### [Task directions]
Copy out the material from the line holding "1200x555 pixels. How" through the end of the material, both included, shifting every coordinate in the answers by -113. Omit the pictures.

### [Word and element location data]
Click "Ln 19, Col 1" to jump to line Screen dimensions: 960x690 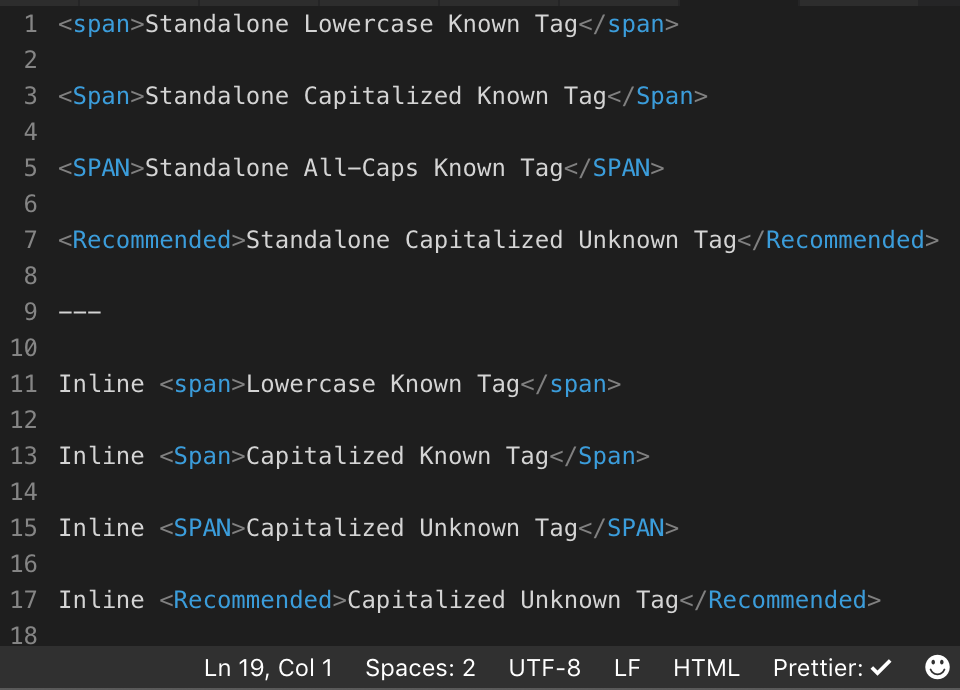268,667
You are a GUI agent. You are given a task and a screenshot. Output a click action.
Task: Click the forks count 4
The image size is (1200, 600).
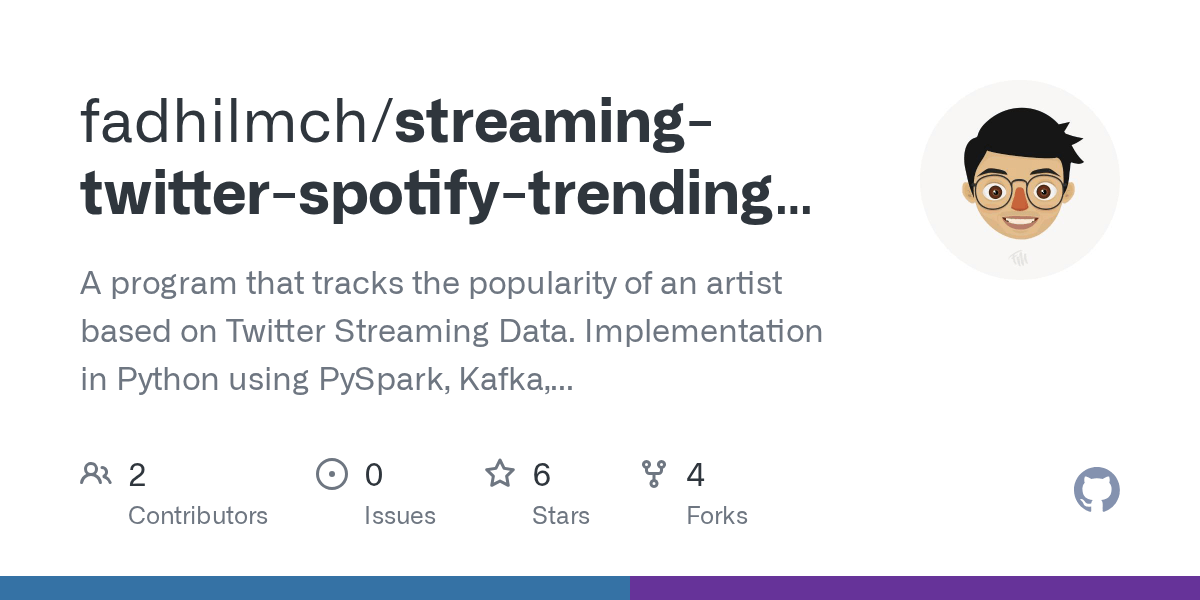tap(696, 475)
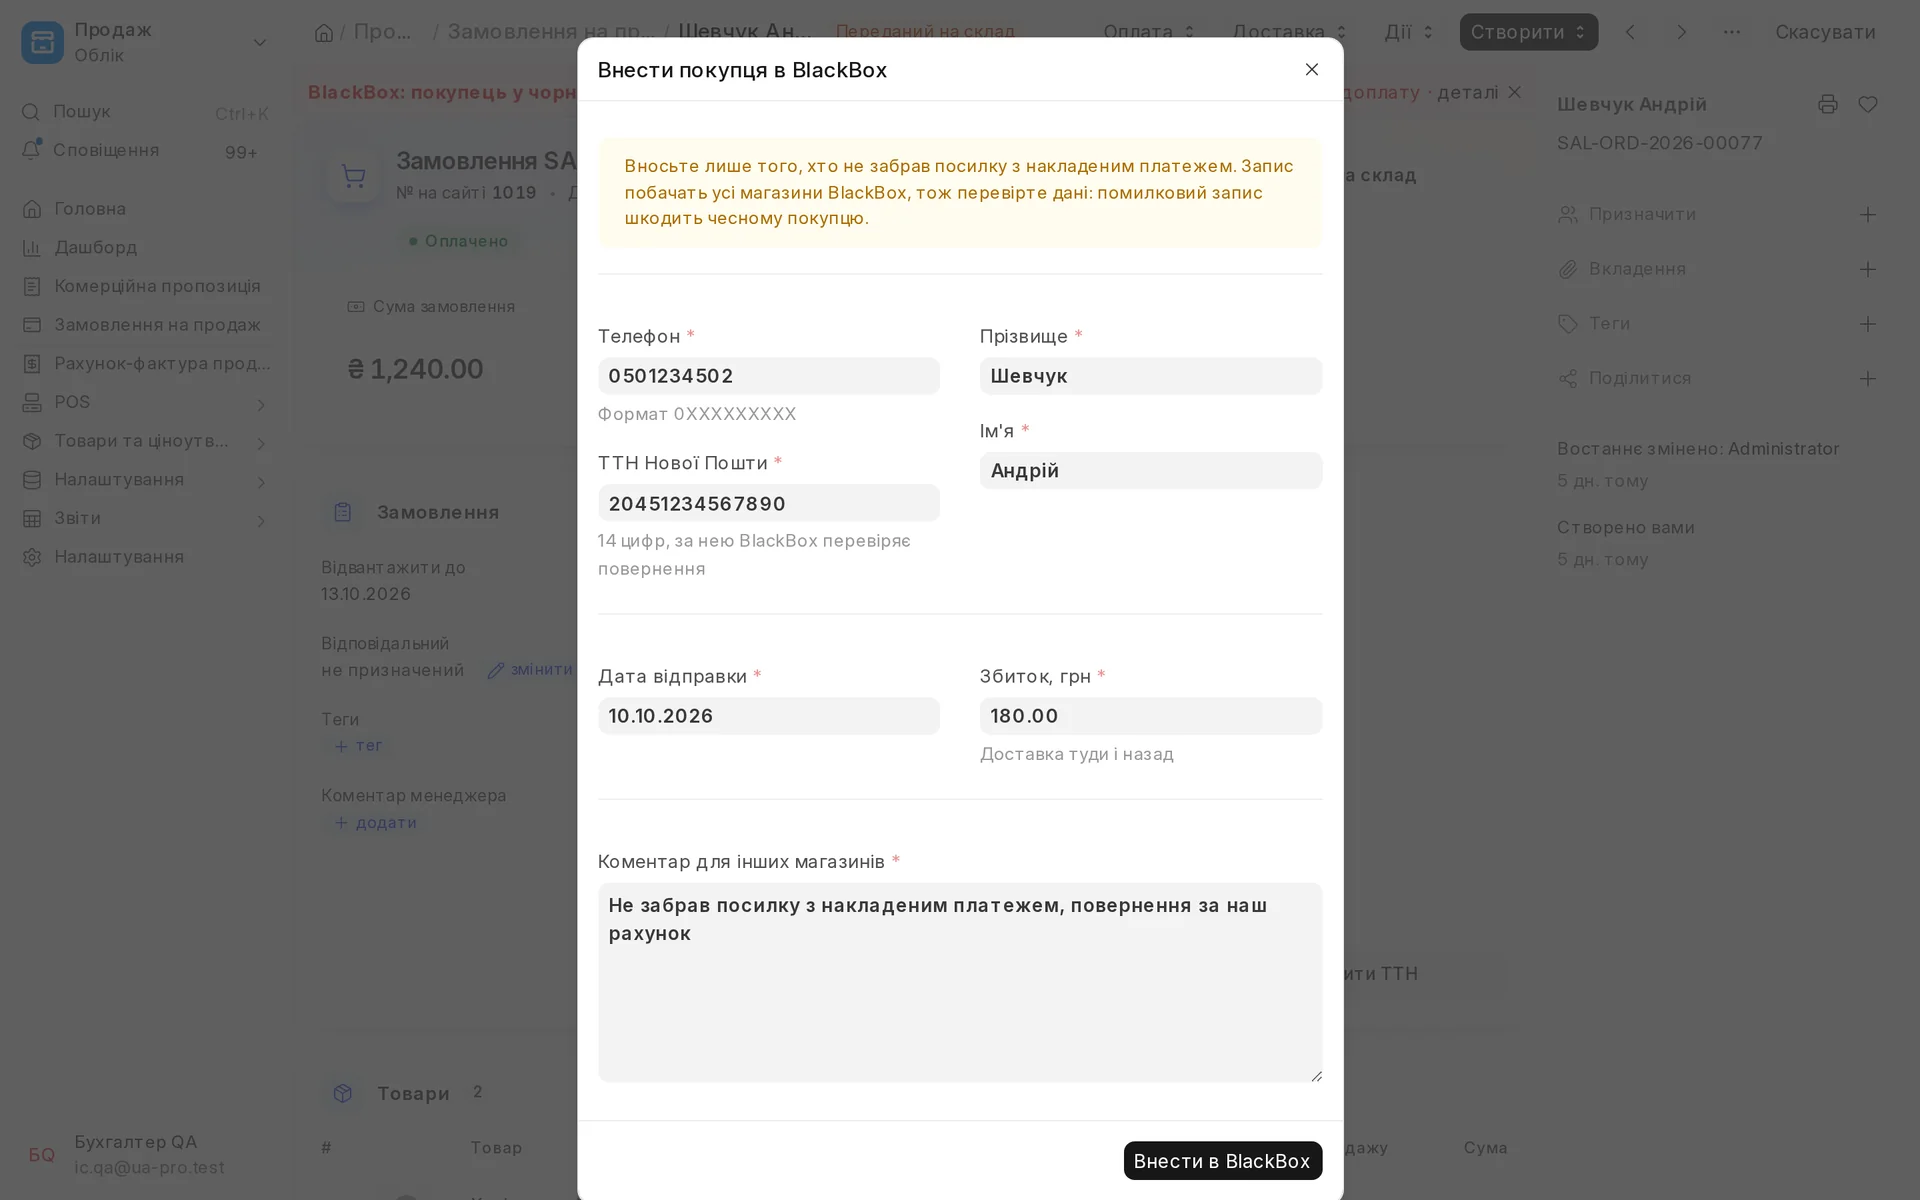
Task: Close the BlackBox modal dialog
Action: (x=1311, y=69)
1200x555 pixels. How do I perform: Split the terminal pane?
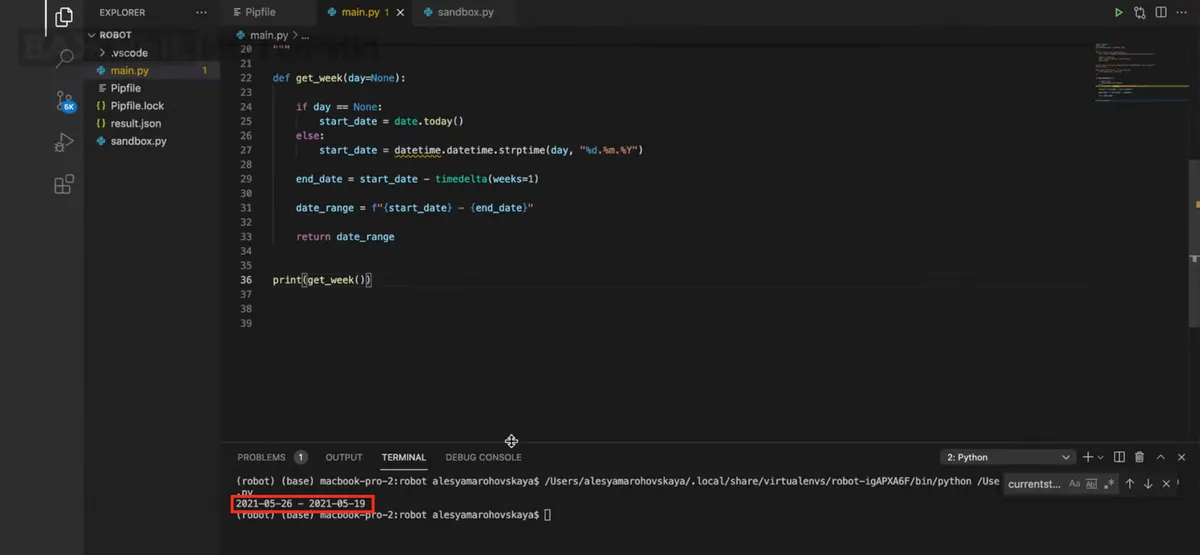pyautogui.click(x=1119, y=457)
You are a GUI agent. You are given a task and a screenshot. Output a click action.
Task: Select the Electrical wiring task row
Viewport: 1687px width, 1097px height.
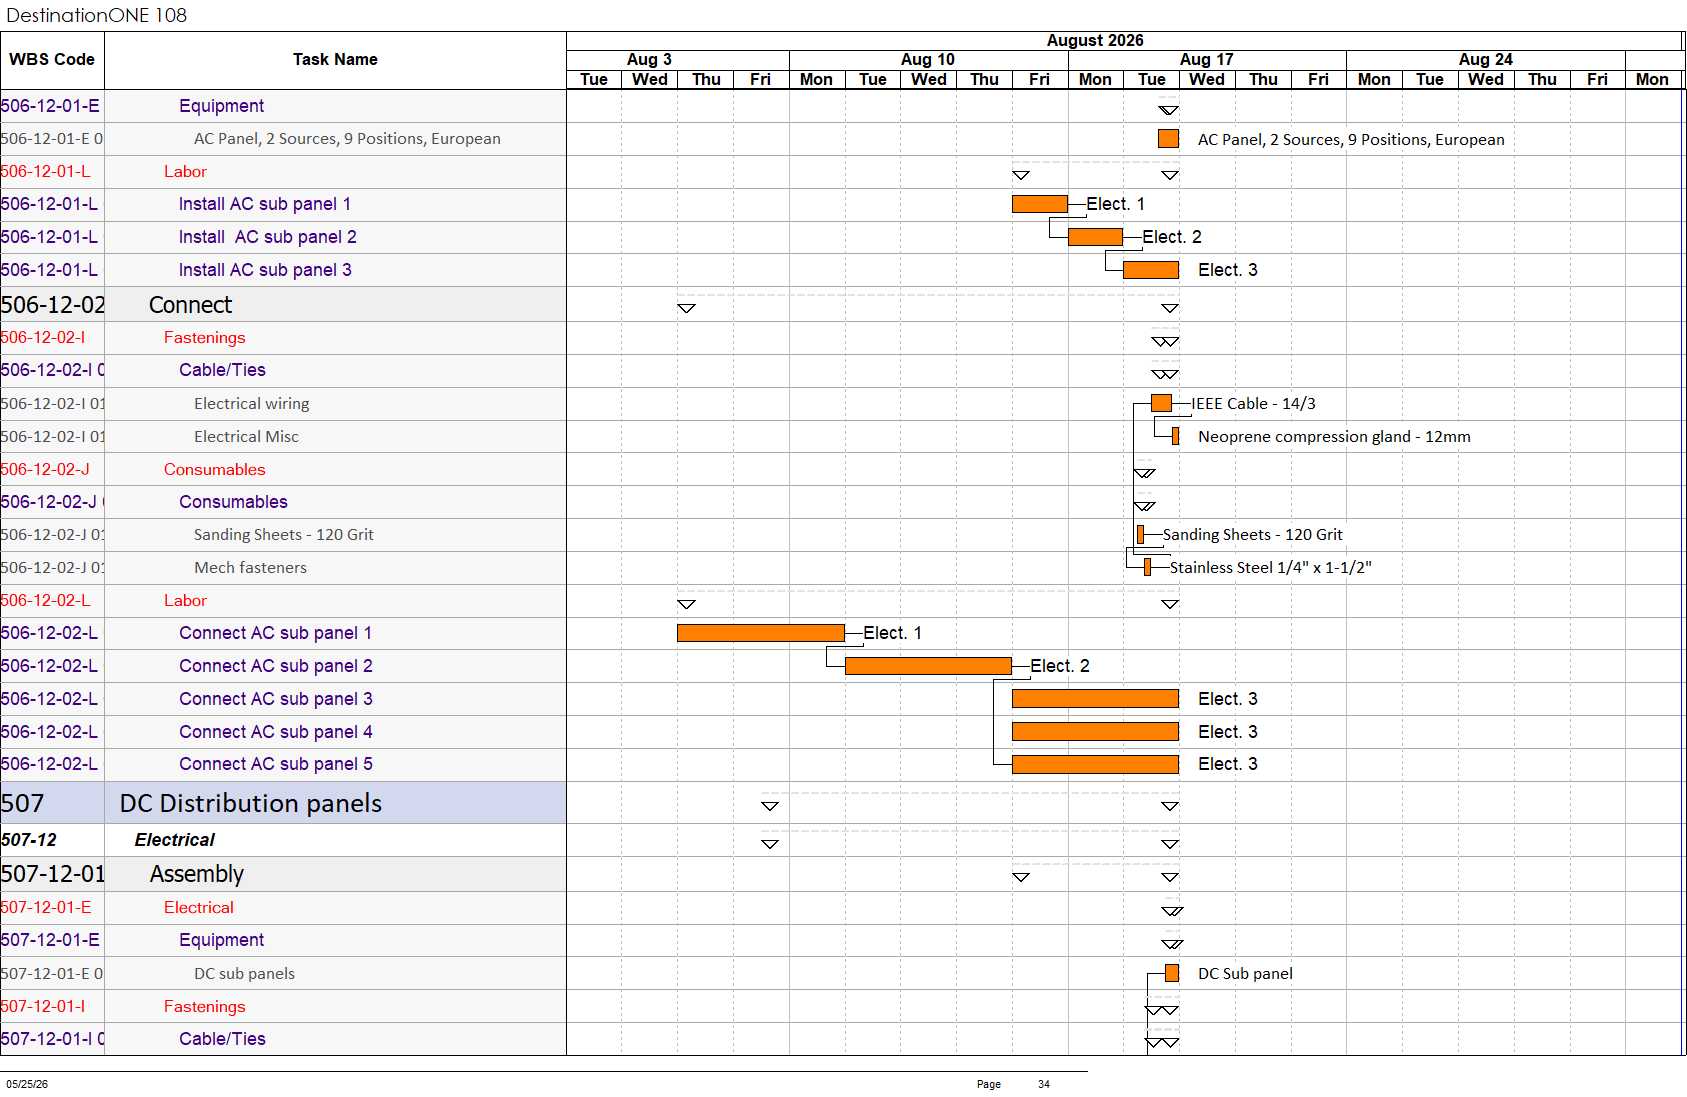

### [Output below]
1200x555 pixels. How do I perform: Split the terminal pane?
pyautogui.click(x=1006, y=344)
You are a GUI agent. You are given a task and a screenshot. Output a click action.
Task: Select the Electrical wiring task row
Viewport: 1687px width, 1097px height.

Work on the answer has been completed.